The following table presents information as of December 31, 2025 and 2024 with respect to each counterparty that provides the Company with financing for which the Company had greater than 5% of its stockholders’ equity at risk, excluding stockholders’ equity at risk under financing through affiliated entities ($ in thousands).
| | | | | | | | | | | | | | | | | | | | | | | | | | | | | | | | | | | | | | |
| | December 31, 2025 | | December 31, 2024 |
| Counterparty | | Stockholders' Equity at Risk | | Weighted Average Maturity (days) | | Percentage of Stockholders' Equity | | Stockholders' Equity at Risk | | Weighted Average Maturity (days) | | Percentage of Stockholders' Equity |
| Goldman Sachs Bank USA | | $ | 153,393 | | | 103 | | 27.4 | % | | $ | 92,220 | | | 118 | | 17.1 | % |
| BofA Securities, Inc | | 150,267 | | | 68 | | 26.8 | % | | 135,141 | | | 82 | | 25.0 | % |
| Barclays Capital Inc. | | 80,721 | | | 73 | | 14.4 | % | | 75,516 | | | 20 | | 14.0 | % |
| JP Morgan Securities, LLC | | 29,992 | | | 31 | | 5.3 | % | | (1) | | (1) | | (1) |
| | | | | | | | | | | | |
| Various (2) | | (2) | | (2) | | (2) | | 81,855 | | | 211 | | 15.2 | % |
| | | | | | | | | | | | |
(1)As of December 31, 2024, the Company had less than 5% of its equity at risk under financing arrangements with JP Morgan Securities, LLC.

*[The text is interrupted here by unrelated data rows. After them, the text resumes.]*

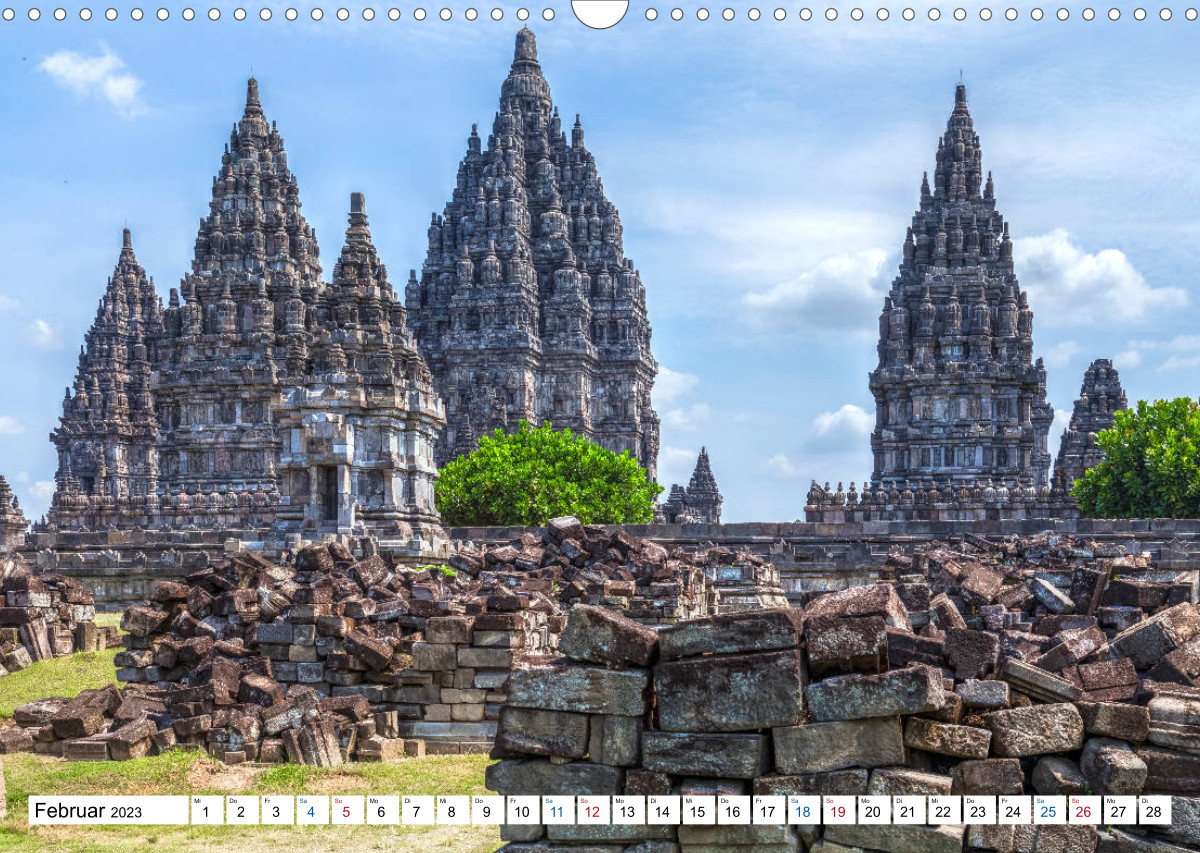This screenshot has height=853, width=1200.
Task: Select Saturday 18 in blue
Action: pos(802,810)
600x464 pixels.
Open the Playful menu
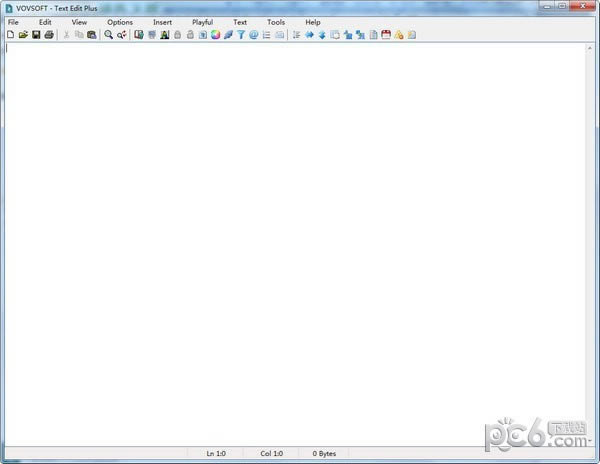pyautogui.click(x=202, y=22)
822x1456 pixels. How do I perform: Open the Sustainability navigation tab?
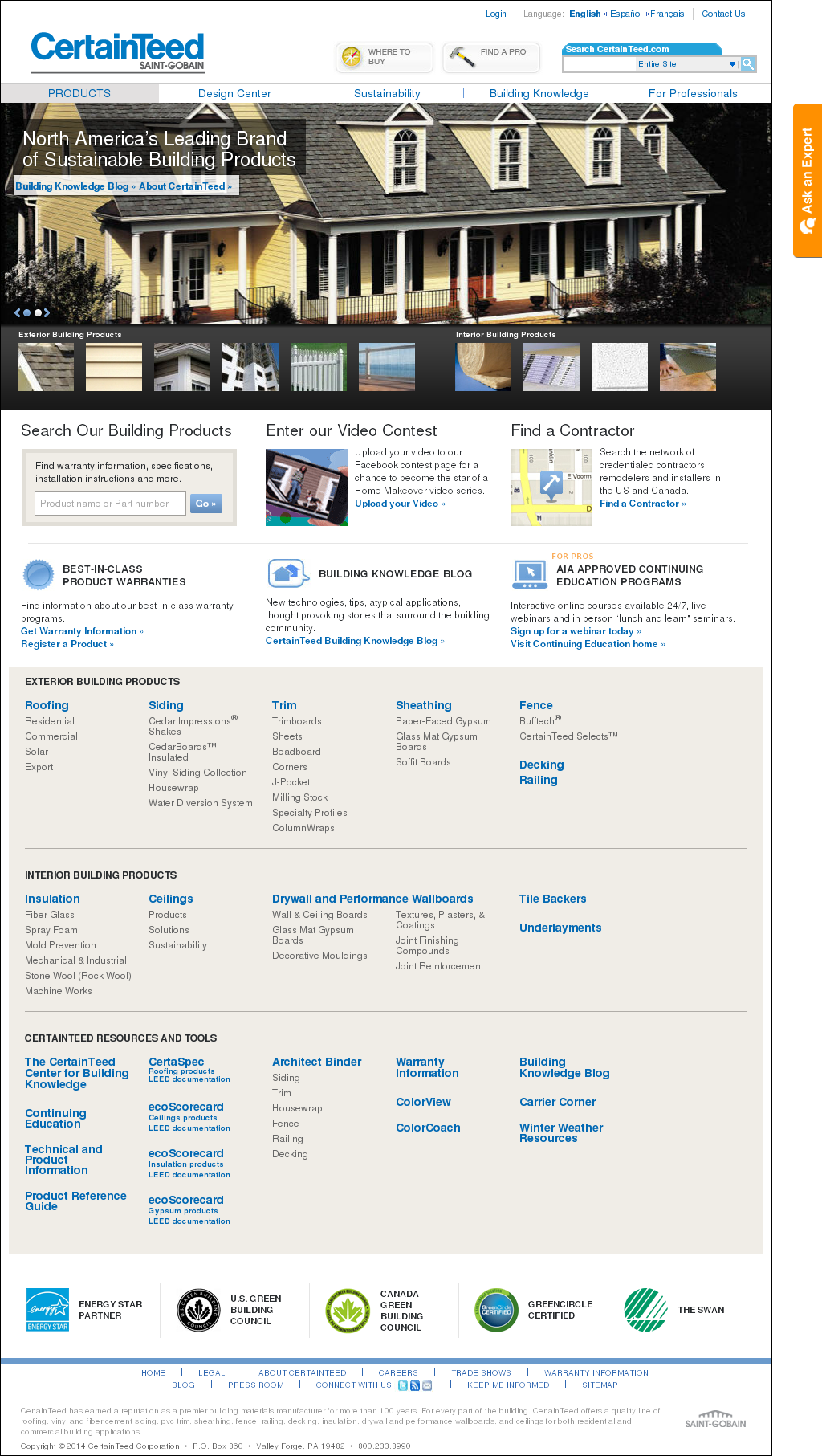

(2)As of December 31, 2024, certain retained interests in securitizations are held in WMC RR 2023-1 Trust, a wholly owned subsidiary of the Company. WMC RR 2023-1 Trust issued certificates which were sold to various third-party investors. WMC RR 2023-1 Trust matured and was paid off in July 2025. As of December 31, 2025, the Company had no equity at risk under WMC RR 2023-1 Trust.
Financial Covenants
The Company’s financing arrangements generally include customary representations, warranties, and covenants, but may also contain more restrictive supplemental terms and conditions. Although specific to each financing arrangement, typical supplemental terms include requirements of minimum equity and liquidity, leverage ratios, and performance triggers. In
addition, some of the financing arrangements contain cross default features, whereby default under an agreement with one lender simultaneously causes default under agreements with other lenders. To the extent that the Company fails to comply with the covenants contained in these financing arrangements or is otherwise found to be in default under the terms of such agreements, the counterparty has the right to accelerate amounts due under the associated agreement. Financings pursuant to financing arrangements are generally recourse to the Company. As of December 31, 2025, the Company is in compliance with all of its financial covenants.